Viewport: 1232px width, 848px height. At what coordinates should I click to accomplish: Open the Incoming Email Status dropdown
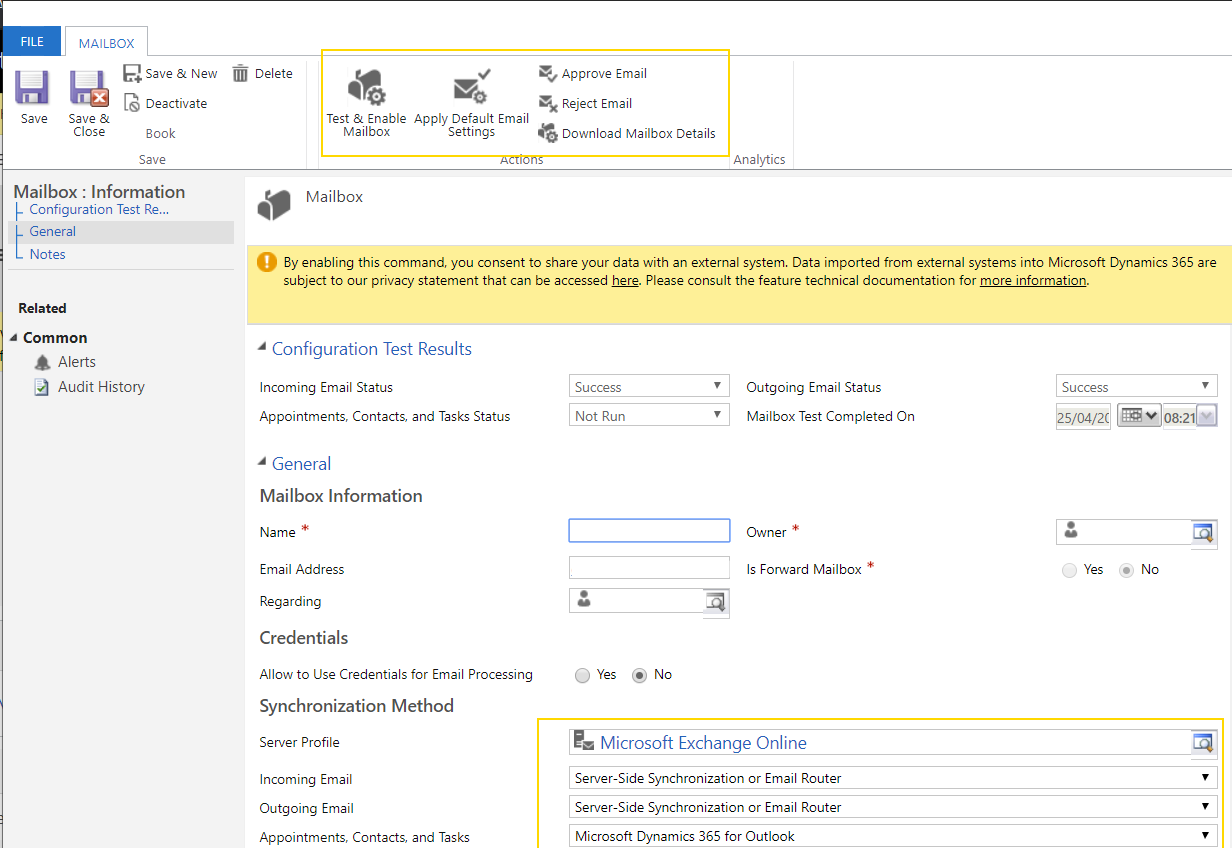pos(717,386)
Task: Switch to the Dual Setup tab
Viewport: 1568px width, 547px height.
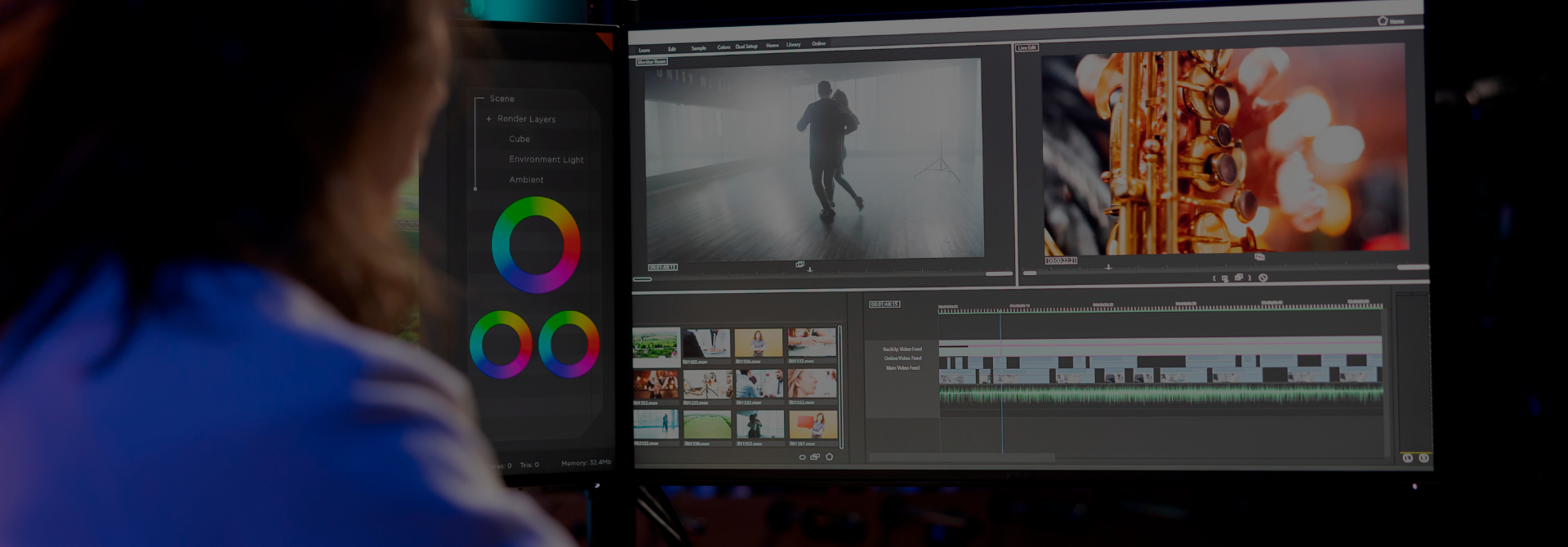Action: click(746, 47)
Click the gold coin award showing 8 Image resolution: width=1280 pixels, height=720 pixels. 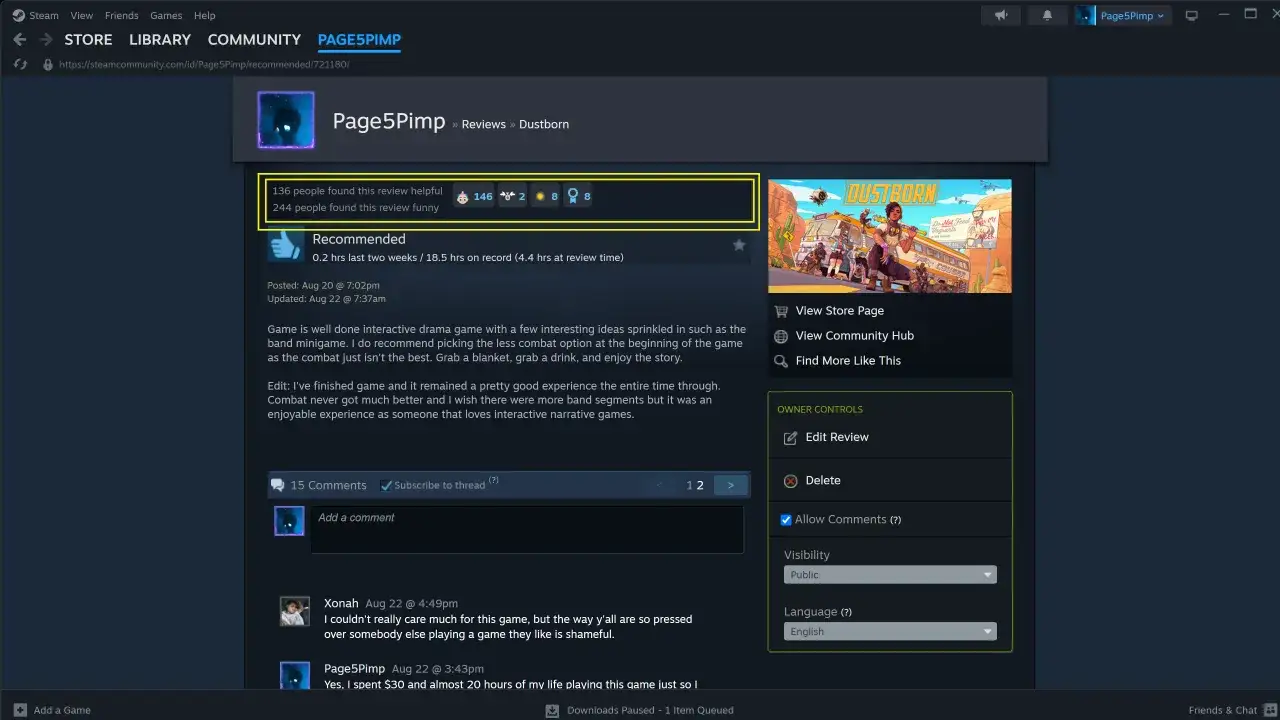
****************
Output only the lines that run from the line containing "Viewport: 1568px width, 547px height." to the last line of the data, exactly as they stand and without pictures.

Viewport: 1568px width, 547px height.
Action: click(746, 47)
Click the gold coin award showing 8 Image resolution: width=1280 pixels, height=720 pixels. 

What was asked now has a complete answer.